James I in a medal struck for his 1603 accession to the English throne claimed by means of the Latin inscription to be "emperor of the whole island of Britain". Because of English parliamentary resistance to such a title, James backed away from further assertions of imperium; but comparisons persisted to Roman emperors, Emperor Augustus as well as Constantine. Ten years later, Joseph Hall preached for the anniversary to the king and elaborated the Constantine parallel.

John Gordon preached on Constantine's British birth: it was still widely believed that his mother Helena was a Briton. William Symonds picked up on the legendary descent of the House of Stuart from Constantine. James Maxwell projected a genealogical work that would demonstrate the descent of the heir apparent Prince Charles from 49 emperors, hinting at a role as Last World Emperor. This implication contrasts with Foxe on Elizabeth, who did not imply a role for her as Last Emperor. Maxwell and Sir William Alexander promoted ideas of a British restoration of Constantine's eastern empire.

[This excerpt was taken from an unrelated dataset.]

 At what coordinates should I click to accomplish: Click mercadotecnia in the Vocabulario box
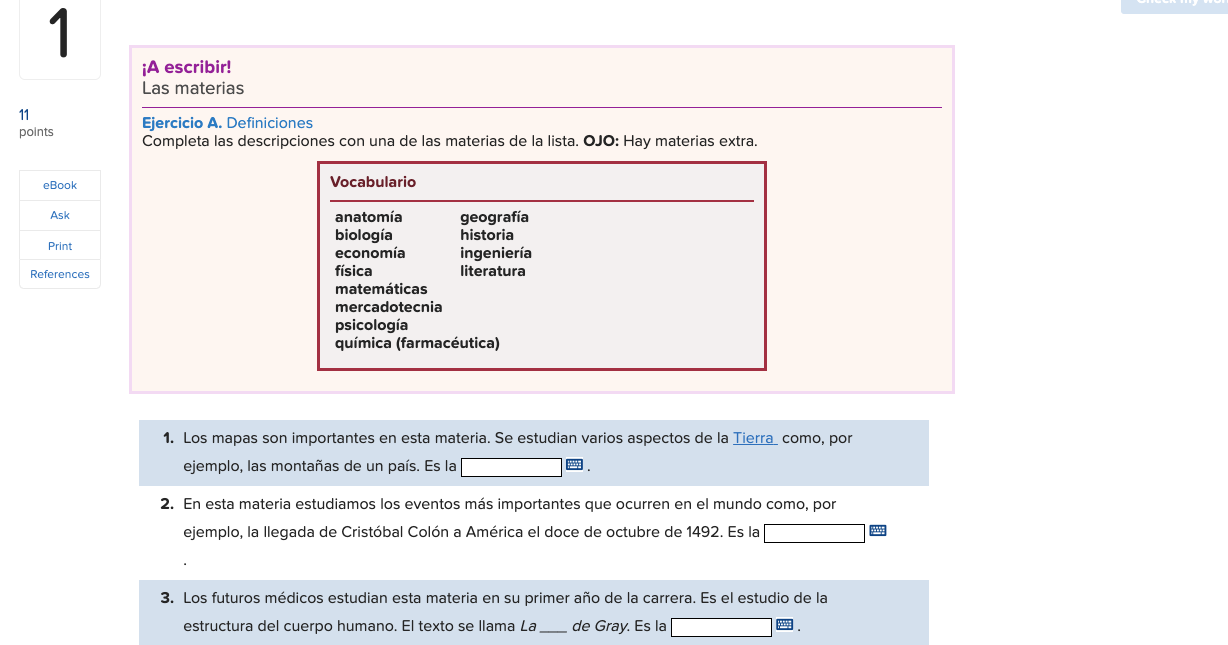[388, 306]
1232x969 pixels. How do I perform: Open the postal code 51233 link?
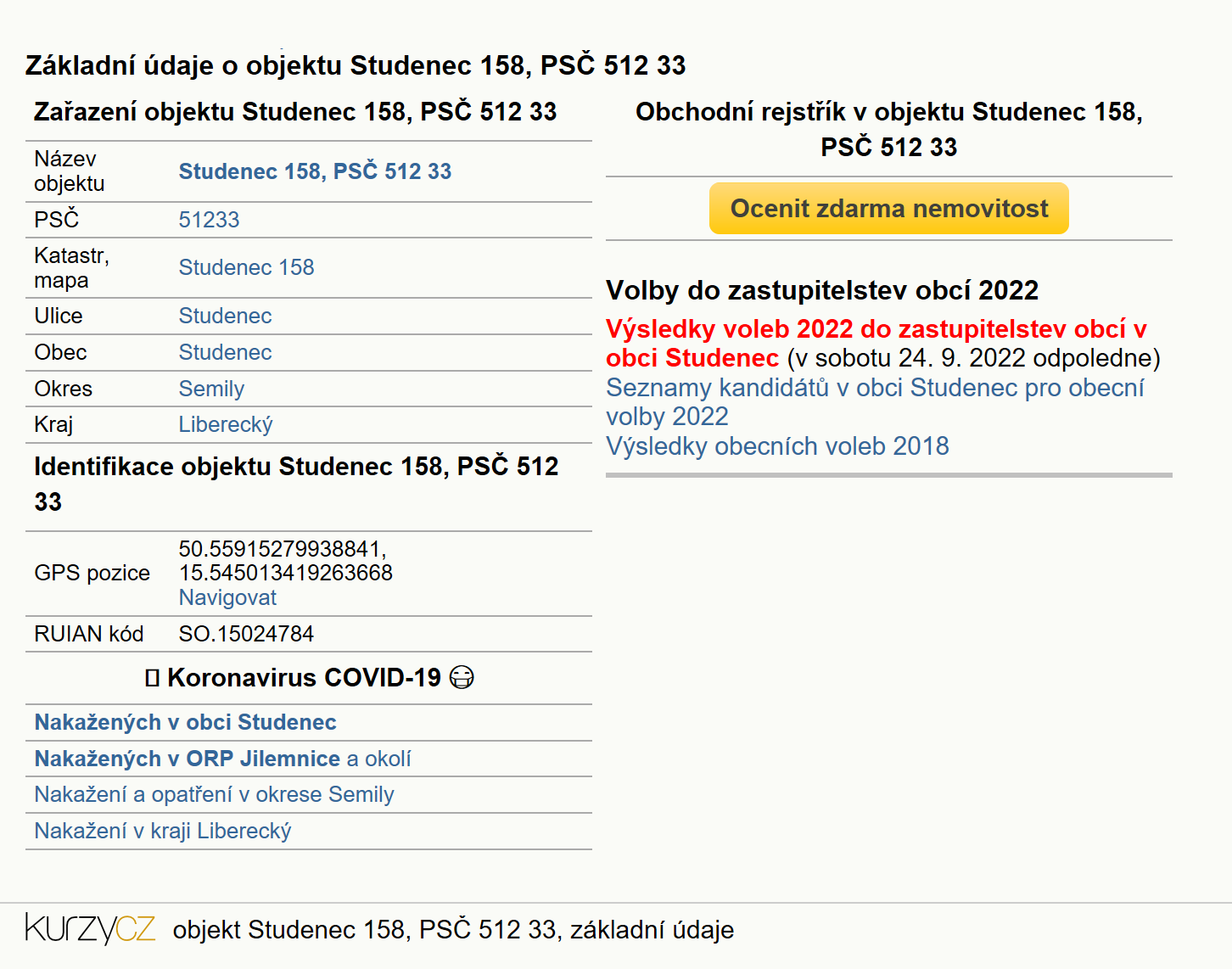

Constantine was associated with the holding of the First Council of Nicaea in 325. Since James was following a conciliarist strategy to reunite Christendom, the comparison was flattering to him. It also, however, could attract criticism from the Puritan flank. Richard Stock, for example, contrasted Biblical inerrancy with the possibility of doubting the outcomes of councils.

==Later developments==

===Religious critique===
Some Protestants took a less favourable view of Constantine, as the 17th century proceeded. By the time of John Milton's first publication Of Reformation of 1641, the orthodox Church of England attitude to Constantine, of John Jewell and Foxe, had parted company with radical Protestants, who took his reign to be the beginning of the "apostasy" of the Christian church. In parallel, Thomas Brightman began a process of decoupling "imperial" and "apocalyptic" themes of the end times.

Patrick Forbes considered that Constantine bore responsibility for bishops becoming ambitious. In fact there was ambivalence about the historical figure of Constantine, because his appeal in religious terms was to Erastianism (for example to John Foxe); while Puritans preferred to keep the state out of the church, and also might distance themselves from Rome in any form.

===Later usage===
Inigo Jones planned at Temple Bar a structure based on the Arch of Constantine, with an equestrian statue of Charles I on top. It was, however, never built.

Henry Stubbe as a courtier used the comparison of Charles II of England with Constantine. Pierre Jurieu invoked the title for William III of England. John Whittel in 1693 used the title Constantinus redivivus for his book on William's military successes.